* _ATTIVITÀ RICHIESTE_
#1 Riassuma in due frasi l'articolo su Alphabet.
#2 Secondo l'articolo su Alphabet, in quale giorno la società pubblicherà i conti?
#3 Indichi se ciascuna affermazione concorda con l'articolo su Alphabet, rispondendo sì o no e citando le parole decisive del testo. (a) BofA ha portato al 70% la stima di crescita del cloud. (b) Per il terzo trimestre gli analisti stimano un fatturato di 102,1 miliardi di dollari. (c) BofA ha declassato il rating sul titolo.

* _TESTO FORNITO_

┏━━

MARKET DRIVER: Alphabet; BofA vede solido 2* trim, conferma buy
16/07/2026 18:04
MARKET DRIVER: Alphabet; BofA vede solido 2* trim, conferma buy
(MT Newswires) MILANO (MF-NW)--BofA stima solidi risultati del secondo trimestre per Alphabet, con una crescita sostenuta della pubblicità e un potenziale slancio del cloud, trainato dalla crescente diffusione di Gemini. BofA ha alzato la sua stima di crescita del cloud al 70%, citando indicatori di domanda solidi e un portafoglio ordini che suggerisce almeno 230 miliardi di dollari di fatturato nei prossimi otto trimestri. Gli analisti stimano un utile per azione di 8,38 dollari su un fatturato di 102,1 miliardi di dollari per il secondo trimestre e un Eps di 3,03 dollari su un fatturato di 108,8 miliardi di dollari per il terzo. BofA ha rivisto al rialzo le stime per il 2026, prevedendo un Eps di 19,70 dollari e un fatturato di 427 miliardi di dollari. Secondo la casa d'affari, Alphabet rimane ben posizionata per guidare la crescita e l'aumento dei margini nel cloud, in parte grazie al posizionamento favorevole dell'intelligenza artificiale in tutti i modelli di business e all'ampia distribuzione tra consumatori e aziende. BofA ha confermato il rating buy sul titolo con un target price di 430 dollari. Alphabet pubblicherà i conti il 22 luglio. zag A3667074 MF NEWSWIRES (redazione@mfnewswires.it)

┗━━

* _ESTRATTO DEL DATASET_
┏━━

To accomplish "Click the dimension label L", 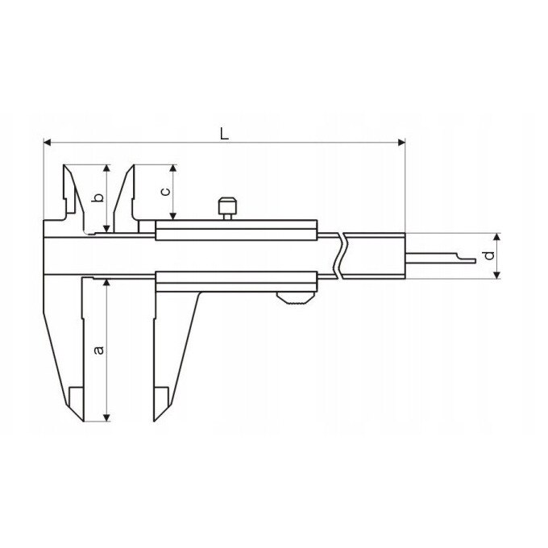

┗━━

* _ESERCIZIO SVOLTO_
#1 BofA prevede per Alphabet solidi risultati nel secondo trimestre, con una crescita sostenuta della pubblicità e un potenziale slancio del cloud trainato dalla diffusione di Gemini, e ha alzato la propria stima di crescita del cloud al 70% e rivisto al rialzo le stime per il 2026. La casa d'affari ha confermato il rating buy sul titolo con un target price di 430 dollari.

#2 Il 22 luglio.

#3
(a) Sì: «BofA ha alzato la sua stima di crescita del cloud al 70%».
(b) No: «un Eps di 3,03 dollari su un fatturato di 108,8 miliardi di dollari per il terzo».
(c) No: «BofA ha confermato il rating buy sul titolo».